● YOUR INSTRUCTIONS: Please give these entries again with "Experience" replaced by "Education", leaving everything else the same and omitting the pictures.

— START DATA FOR PROCESSING —

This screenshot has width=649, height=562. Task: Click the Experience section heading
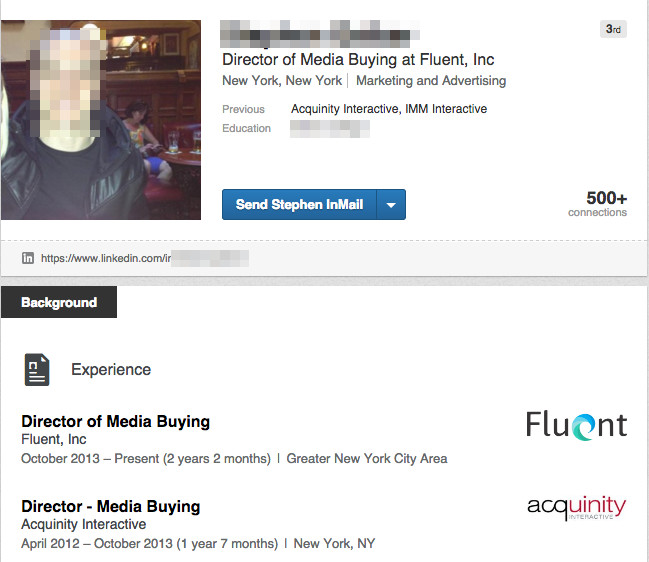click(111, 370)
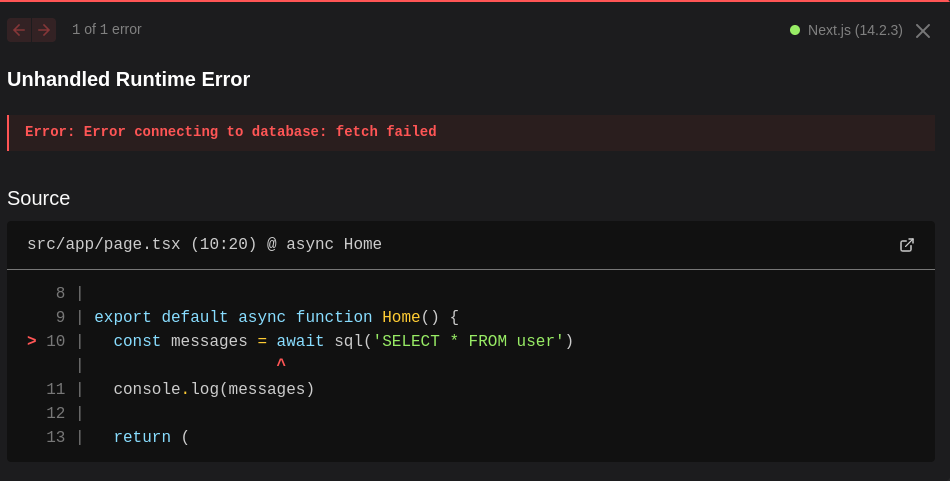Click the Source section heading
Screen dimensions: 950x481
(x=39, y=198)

— END DATA FOR PROCESSING —

● THE OUTPUT:
This screenshot has width=649, height=562. Task: Click the Education section heading
click(111, 370)
Click the Source section heading
Screen dimensions: 950x481
(x=39, y=198)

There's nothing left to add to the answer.